The aircraft pneumatic system is supplied by bleed air tap-offs on each engine compressor section and supplies the air cycle conditioning system. The bleed air is then directed from the pneumatic manifold into the primary heat exchanger of the packs. This bleed air is cycled through the primary exchanger where ram air removes some of the heat before it is compressed and enters the secondary heat exchanger to continue the cooling process. Cross flow of ram air continues to remove heat before the air moves into the ACM turbine inlet.
After leaving the secondary heat exchanger, bleed air moves through the hot side of the reheater for a first time before being cooled down using colder air from the condenser. The bleed air temperature is increased as it passes through the reheater a second time before moving into the turbine section. By increasing the temperature in the pack, the efficiency of the turbine is also increased. The ACM works to decrease the air temperature by expanding it through a turbine.
As the air leaves the turbine, it passes through the colder side of the condenser, decreasing the temperature of the air to a point below the dew point which turns the vapor into a liquid. Moving from the turbine into the water extractor, moisture is removed and goes to the water spray nozzles which sprays the water into the ram air duct. This works to cool the ram air stream, increasing the cooling efficiency by evaporation.
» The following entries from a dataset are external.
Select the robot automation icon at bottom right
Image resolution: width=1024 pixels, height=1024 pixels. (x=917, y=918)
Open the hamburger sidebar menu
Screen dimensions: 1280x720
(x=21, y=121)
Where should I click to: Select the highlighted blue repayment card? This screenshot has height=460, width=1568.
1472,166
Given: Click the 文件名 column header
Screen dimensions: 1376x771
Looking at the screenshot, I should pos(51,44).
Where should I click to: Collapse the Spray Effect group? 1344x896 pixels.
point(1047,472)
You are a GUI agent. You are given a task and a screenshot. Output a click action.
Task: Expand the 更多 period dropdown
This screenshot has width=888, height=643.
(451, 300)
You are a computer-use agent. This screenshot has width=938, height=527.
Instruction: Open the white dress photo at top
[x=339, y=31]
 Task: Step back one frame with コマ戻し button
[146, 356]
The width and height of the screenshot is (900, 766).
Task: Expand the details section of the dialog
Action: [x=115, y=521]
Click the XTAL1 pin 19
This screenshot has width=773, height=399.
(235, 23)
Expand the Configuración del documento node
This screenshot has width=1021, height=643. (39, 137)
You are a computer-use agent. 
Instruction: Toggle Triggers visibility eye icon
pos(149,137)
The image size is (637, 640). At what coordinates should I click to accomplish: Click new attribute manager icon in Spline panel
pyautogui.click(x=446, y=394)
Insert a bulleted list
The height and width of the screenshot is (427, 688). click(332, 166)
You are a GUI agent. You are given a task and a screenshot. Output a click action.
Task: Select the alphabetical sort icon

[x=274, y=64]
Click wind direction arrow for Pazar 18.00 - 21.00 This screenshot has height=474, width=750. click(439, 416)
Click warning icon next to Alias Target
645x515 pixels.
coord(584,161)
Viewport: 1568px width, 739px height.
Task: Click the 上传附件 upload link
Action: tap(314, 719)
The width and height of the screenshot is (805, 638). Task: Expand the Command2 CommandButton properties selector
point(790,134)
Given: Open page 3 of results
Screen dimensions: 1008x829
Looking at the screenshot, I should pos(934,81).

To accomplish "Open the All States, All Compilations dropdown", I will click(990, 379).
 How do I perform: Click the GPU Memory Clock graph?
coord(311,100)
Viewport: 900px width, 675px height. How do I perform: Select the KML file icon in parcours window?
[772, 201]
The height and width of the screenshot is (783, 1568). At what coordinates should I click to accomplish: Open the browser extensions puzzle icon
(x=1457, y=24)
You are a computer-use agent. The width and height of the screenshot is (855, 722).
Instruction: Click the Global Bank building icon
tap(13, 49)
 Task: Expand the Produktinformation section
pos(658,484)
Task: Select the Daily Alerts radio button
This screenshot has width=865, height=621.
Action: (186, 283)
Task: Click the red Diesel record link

The passenger cabins are supplied with conditioned air from the mix manifold as the air moves through rise ducts and the side walls before exiting through the overhead distribution duct. The flight cabin is given conditioned air from the left pack and mix manifold, or the right pack if the left is not functioning. 50 percent of the cabin air is recycled for ventilation purposes by recirculation systems that use two fans to move air from the passenger compartment into the mix manifold.